## [Task statement]
Render the lines from the one containing "Given: Open the player" through the last line as a Markdown table, skipping blank lines. Use the column headers Row and Line.

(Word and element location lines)
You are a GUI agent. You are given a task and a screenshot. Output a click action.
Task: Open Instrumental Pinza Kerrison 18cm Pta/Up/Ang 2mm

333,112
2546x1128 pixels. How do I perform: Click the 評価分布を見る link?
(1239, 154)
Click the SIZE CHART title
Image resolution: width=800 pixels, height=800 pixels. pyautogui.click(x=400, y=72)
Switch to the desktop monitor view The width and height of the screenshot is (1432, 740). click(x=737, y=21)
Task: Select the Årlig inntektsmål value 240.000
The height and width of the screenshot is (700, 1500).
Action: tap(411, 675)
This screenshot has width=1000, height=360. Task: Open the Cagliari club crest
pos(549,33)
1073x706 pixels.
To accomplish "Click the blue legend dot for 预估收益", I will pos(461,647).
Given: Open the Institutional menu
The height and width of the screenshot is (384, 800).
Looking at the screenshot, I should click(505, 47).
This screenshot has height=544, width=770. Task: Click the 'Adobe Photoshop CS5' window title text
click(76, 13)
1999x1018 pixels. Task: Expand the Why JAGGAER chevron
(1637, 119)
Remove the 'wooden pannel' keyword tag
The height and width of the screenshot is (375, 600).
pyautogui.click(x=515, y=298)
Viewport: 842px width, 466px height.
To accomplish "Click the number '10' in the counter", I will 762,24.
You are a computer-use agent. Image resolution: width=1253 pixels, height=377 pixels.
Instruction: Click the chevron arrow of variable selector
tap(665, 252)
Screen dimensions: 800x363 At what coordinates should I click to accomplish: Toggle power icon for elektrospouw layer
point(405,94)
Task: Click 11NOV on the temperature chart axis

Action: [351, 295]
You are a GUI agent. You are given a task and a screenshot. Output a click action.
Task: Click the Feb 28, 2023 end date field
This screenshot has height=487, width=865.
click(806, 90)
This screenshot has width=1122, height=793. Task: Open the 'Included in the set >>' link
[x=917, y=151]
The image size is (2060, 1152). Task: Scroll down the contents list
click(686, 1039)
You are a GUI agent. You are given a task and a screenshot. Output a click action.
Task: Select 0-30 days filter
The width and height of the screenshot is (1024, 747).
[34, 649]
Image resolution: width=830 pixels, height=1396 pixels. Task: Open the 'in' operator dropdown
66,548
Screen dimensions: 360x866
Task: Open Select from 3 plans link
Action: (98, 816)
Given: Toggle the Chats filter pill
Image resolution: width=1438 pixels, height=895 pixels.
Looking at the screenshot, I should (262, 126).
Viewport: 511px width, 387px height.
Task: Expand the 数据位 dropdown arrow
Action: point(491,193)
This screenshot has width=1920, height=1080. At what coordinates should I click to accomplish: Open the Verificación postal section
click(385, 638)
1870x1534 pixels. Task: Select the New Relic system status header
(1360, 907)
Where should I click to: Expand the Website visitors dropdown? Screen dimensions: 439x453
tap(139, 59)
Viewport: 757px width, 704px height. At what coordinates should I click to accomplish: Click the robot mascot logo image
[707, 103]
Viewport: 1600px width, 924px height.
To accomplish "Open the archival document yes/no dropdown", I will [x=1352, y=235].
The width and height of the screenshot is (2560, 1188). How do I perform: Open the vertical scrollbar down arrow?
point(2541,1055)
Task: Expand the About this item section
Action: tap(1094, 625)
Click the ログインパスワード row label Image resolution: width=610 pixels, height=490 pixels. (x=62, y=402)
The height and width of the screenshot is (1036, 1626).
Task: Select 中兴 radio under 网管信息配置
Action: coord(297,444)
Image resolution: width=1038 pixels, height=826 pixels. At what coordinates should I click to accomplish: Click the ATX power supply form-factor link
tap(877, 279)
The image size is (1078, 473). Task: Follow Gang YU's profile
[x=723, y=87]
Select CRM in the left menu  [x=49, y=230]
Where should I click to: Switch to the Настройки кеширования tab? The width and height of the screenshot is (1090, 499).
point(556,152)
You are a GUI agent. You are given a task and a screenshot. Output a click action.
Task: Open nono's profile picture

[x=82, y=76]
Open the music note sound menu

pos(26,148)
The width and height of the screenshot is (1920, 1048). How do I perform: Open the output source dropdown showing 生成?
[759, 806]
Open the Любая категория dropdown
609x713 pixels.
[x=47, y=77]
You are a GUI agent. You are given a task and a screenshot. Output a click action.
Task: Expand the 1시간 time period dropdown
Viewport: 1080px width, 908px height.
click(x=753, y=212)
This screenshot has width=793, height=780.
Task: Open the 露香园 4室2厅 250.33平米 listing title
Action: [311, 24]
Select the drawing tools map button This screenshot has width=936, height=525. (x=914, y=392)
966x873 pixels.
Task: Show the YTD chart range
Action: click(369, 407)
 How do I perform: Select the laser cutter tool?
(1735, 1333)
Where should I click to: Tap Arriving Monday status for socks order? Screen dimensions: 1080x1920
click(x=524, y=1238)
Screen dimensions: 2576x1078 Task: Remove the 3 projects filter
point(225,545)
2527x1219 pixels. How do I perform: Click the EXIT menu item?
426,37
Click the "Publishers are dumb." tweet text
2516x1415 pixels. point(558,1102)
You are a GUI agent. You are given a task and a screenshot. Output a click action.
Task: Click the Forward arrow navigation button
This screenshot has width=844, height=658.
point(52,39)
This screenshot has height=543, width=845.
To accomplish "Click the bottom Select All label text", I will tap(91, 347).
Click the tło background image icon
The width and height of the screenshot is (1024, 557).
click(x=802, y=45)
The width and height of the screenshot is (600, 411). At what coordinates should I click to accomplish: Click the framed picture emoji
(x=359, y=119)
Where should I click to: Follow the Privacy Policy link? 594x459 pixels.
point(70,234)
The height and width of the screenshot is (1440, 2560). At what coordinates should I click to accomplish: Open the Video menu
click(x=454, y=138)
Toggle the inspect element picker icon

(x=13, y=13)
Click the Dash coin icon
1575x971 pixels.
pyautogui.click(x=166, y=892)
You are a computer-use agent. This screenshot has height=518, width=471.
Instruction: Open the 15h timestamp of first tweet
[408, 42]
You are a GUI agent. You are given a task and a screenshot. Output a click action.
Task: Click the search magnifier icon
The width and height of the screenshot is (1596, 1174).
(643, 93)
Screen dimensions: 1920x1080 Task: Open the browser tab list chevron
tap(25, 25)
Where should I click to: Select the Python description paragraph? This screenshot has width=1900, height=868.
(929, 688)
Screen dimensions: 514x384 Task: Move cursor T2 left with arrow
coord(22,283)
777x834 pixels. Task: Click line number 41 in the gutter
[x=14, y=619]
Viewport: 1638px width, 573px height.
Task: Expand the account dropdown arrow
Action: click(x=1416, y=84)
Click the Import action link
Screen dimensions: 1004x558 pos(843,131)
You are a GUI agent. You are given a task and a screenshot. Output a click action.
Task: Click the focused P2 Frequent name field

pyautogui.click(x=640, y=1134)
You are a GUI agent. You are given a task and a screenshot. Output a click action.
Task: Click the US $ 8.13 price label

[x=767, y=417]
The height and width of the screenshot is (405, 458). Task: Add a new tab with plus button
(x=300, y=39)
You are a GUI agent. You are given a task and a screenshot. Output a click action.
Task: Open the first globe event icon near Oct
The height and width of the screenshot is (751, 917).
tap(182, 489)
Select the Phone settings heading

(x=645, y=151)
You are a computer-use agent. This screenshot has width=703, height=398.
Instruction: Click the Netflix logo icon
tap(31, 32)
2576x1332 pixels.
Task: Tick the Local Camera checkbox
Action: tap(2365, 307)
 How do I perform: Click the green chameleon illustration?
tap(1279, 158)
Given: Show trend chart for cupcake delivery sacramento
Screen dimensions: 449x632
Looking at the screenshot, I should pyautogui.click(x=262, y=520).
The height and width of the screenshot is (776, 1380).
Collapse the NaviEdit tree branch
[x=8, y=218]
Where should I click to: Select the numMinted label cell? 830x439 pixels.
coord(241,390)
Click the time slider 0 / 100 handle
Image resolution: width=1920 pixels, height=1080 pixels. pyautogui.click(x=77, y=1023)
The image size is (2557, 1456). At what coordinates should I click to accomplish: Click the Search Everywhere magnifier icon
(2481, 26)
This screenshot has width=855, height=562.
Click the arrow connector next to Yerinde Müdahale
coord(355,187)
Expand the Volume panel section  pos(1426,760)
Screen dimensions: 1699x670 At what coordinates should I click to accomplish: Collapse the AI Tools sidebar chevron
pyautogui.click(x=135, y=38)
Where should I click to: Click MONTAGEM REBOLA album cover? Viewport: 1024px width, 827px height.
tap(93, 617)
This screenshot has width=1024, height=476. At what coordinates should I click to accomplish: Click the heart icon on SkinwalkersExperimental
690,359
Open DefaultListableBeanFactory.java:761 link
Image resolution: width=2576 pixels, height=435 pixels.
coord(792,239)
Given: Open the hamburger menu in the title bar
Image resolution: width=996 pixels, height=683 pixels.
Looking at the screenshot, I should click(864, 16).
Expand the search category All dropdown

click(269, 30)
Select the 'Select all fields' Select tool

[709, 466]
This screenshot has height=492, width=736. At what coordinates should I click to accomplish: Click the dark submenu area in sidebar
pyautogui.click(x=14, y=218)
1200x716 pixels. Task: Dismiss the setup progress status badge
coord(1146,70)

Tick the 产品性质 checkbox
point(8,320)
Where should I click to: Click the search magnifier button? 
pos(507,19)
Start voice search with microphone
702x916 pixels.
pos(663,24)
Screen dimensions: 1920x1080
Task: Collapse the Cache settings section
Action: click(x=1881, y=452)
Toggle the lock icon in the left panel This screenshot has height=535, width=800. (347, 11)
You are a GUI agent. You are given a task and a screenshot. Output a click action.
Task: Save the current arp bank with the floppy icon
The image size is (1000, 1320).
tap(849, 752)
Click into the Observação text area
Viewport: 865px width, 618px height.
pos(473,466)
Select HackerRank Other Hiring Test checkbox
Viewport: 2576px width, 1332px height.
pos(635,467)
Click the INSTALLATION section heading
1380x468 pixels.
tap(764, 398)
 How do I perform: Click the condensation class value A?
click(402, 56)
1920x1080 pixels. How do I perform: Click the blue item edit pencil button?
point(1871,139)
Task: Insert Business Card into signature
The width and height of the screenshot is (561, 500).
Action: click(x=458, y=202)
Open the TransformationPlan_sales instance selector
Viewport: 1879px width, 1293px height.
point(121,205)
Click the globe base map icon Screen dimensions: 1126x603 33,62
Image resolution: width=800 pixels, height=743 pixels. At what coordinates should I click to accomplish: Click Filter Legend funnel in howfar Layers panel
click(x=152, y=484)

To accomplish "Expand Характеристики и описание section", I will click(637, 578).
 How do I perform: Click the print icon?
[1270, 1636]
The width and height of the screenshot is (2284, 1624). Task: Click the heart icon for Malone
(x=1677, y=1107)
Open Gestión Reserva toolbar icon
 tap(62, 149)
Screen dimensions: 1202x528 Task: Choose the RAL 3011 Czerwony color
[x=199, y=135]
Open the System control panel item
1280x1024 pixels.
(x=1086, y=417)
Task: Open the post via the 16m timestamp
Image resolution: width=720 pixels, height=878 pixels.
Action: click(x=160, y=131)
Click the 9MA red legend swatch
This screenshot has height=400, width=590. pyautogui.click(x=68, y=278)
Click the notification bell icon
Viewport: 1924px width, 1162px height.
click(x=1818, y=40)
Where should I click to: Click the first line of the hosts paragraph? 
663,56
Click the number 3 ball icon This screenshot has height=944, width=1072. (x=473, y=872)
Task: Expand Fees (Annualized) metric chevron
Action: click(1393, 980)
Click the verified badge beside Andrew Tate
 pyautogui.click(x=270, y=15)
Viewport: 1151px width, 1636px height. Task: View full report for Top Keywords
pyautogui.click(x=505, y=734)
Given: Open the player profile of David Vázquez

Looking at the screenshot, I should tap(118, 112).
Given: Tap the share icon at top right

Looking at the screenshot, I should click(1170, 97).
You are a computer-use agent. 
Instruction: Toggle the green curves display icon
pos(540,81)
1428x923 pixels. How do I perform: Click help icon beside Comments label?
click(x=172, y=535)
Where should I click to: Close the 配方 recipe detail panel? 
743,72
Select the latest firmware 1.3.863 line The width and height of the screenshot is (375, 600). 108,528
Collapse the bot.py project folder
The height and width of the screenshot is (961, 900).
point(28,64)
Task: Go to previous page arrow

## [Full solution]
| Row | Line |
|---|---|
| 1 | Given: Open the player profile of David Vázquez |
| 2 | Looking at the screenshot, I should tap(118, 112). |
| 3 | Given: Tap the share icon at top right |
| 4 | Looking at the screenshot, I should click(1170, 97). |
| 5 | You are a computer-use agent.  |
| 6 | Instruction: Toggle the green curves display icon |
| 7 | pos(540,81) |
| 8 | 1428x923 pixels. How do I perform: Click help icon beside Comments label? |
| 9 | click(x=172, y=535) |
| 10 | Where should I click to: Close the 配方 recipe detail panel?  |
| 11 | 743,72 |
| 12 | Select the latest firmware 1.3.863 line The width and height of the screenshot is (375, 600). 108,528 |
| 13 | Collapse the bot.py project folder |
| 14 | The height and width of the screenshot is (961, 900). |
| 15 | point(28,64) |
| 16 | Task: Go to previous page arrow |